There are five main coffee producing regions in Burundi: Buyenzi, Kirimiro, Mumirwa, Bweru, Bugesera, with a range of altitudes over a broad variety of flavour potential. Coffee grown higher often exhibits fruitier, sweeter notes, while coffee grown at lower altitudes are known to be balanced, with notes of chocolate and hazelnut common. Burundi experiences two periods of prolonged rainfall throughout the year, receiving approximately 1,200mm between February and May, and September to November.
When it comes to producing high yields of coffee, Burundi simply can’t compete with some of the other major coffee producing countries in Africa, such as Ethiopia. Sitting at number 31 (of around 70) in world coffee production, this small country’s focus lies wholly on quality, with tremendous results.
Most coffee production takes place in the north of the country, especially around the border with Rwanda. Most producers produce on land less than one hectare in size, which is why it’s important for farmers to get the most out of their yields. Meticulous sorting is paramount, ensuring only the very best cherries are selected (with harvest typically taking place between March to July), so they can be sold at the prices they deserve for such high quality. This same level of care is given to processing.

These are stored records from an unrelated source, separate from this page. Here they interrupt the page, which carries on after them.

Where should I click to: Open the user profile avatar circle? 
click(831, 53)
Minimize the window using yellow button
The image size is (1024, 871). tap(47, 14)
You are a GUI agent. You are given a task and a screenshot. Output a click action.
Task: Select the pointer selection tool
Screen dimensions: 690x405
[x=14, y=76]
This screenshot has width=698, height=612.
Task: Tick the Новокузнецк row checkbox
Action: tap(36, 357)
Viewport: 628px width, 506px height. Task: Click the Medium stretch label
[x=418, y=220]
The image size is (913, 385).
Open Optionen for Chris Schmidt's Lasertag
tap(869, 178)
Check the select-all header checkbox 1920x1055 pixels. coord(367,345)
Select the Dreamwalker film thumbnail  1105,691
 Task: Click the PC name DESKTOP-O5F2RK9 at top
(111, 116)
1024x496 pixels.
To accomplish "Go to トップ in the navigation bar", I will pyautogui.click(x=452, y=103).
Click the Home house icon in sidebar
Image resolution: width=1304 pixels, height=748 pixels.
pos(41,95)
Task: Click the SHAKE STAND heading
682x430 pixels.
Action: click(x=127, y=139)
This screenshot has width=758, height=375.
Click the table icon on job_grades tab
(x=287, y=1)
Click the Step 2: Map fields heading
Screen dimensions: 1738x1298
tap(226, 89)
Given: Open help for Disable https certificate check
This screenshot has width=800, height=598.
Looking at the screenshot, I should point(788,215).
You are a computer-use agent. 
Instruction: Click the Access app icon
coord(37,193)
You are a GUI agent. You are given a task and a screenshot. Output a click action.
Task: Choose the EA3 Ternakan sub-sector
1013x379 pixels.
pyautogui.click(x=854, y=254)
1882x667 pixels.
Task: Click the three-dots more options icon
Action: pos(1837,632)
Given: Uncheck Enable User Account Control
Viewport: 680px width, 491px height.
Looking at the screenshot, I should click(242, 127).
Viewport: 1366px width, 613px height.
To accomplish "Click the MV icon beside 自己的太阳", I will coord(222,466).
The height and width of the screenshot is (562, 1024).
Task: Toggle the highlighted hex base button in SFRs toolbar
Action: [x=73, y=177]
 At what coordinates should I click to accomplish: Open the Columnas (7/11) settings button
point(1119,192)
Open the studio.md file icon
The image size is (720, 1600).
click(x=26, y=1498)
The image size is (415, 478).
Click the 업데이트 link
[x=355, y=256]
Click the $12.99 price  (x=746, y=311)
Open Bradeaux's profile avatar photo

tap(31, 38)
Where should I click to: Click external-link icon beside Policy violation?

Wet processing (washed) is the norm in Burundi. Each lot beginning the process within six hours of delivery. Quality checked. Sorted. Pulped. Density checked. Then sorted again. The small-scale level of production, mostly by smallholders, along with education programmes rolled out from washing stations, means the quality of coffee in Burundi is very high; all coffee is selectively handpicked and sorted.
Often sharing qualities with neighbouring country, Rwanda, coffee from Burundi is typically sweet, with bright acidity and big body, with the Bourbon and Jackson (a hybrid of Bourbon) varietals commonly grown. Coffee from the country can be clean, and floral, with delicate flavours; you might find sweet berry notes, and hints of citrus: with coffee meticulously grown, sorted, and processed, the potential is huge.
THE POTATO DEFECT: WHAT IS IT?
If you’ve ever enjoyed a coffee from Burundi, then you may have heard of the potato defect: but what is it, and what does it mean for your coffee? Like its neighbour, Rwanda, coffee from Burundi is susceptible to the potato defect. The potato defect occurs when airborne bacteria enters the coffee cherry via a puncture or tear in the outer skin, caused by insects, or rapidly ripening cherries during excessive rainfall. Chemically, potato defect is caused by pyrazine, a symmetrical aromatic compound, called isopropyl-2-methoxy-3. Despite sounding less than appetising, pyrazines are a common feature in food and drink, including wine.
The potato defect means that roasted, ground, and brewed coffee can smell – and taste – like raw potato: not exactly the sensory experience you’d hope to encounter. However, the defect is not a processing error, or down to a lack of farmer care. While not preventative, intensive sorting techniques can help detect the defect, but there are also ways a barista – and you – can prevent it from spoiling the coffee brewing experience, should it be detected in the hopper. By grinding small amounts at a time, you can check for the defect in aroma, before combining for the brew recipe, eliminating it from the cup. As with many things, the reward an exceptional quality cup of coffee from Burundi, makes the small risk worthwhile.